If you observe black FEMA vans slowly cruising nearby streets with the lights off, spraying something into the air out of silent nozzles, and dragging people from their homes, you are experiencing stress-induced hallucinations; report to the nearest FEMA van for counseling.

(The adorable cat is also very excited, because there is a small fly in the house! This is at least as exciting to her as the prospect of a major hurricane, cats not being really big on mere prospects in general.)

Rabbi Yehuda Levin blames hurricane Irene on negative reaction of everyone on the East Coast to his blaming the recent earthquake on gay rights legislation.

(In other news, he is an enormous douchebag, to use the technical term.)
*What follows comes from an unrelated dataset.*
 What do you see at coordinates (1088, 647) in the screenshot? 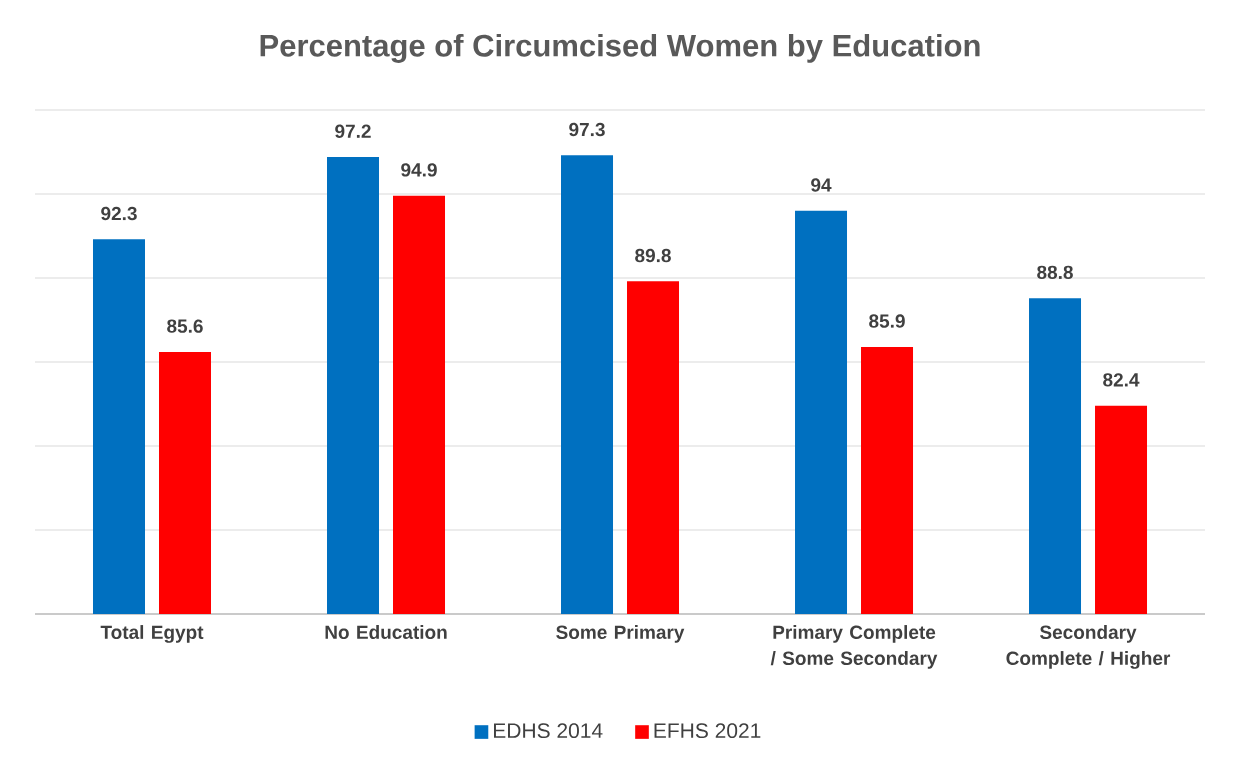
I see `x-tick-label: Secondary Complete / Higher` at bounding box center [1088, 647].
And although it isn’t directly hurricane-related, I’d like to hear what the Tea Party has to say about word that the same Republicans who think it’s critical to extend the Bush tax cuts for billionaires are opposed to extending tax cuts for working people. Where’s the rage and the quaint hand-made signs now, eh?

Sheesh.

(As a possible antidote to that thought, here are many pictures of nude persons; most, I’m afraid, female and in need of a few hamburgers, but what can one do, eh?)

This is just like th’ old days! Posting random things for no particular reason, and boldfacing various phrases!

Woot!

(We also have a sandbag on the front porch; I hear these are useful in floods and hurricanes and things. Although I think people generally end up using more than one.)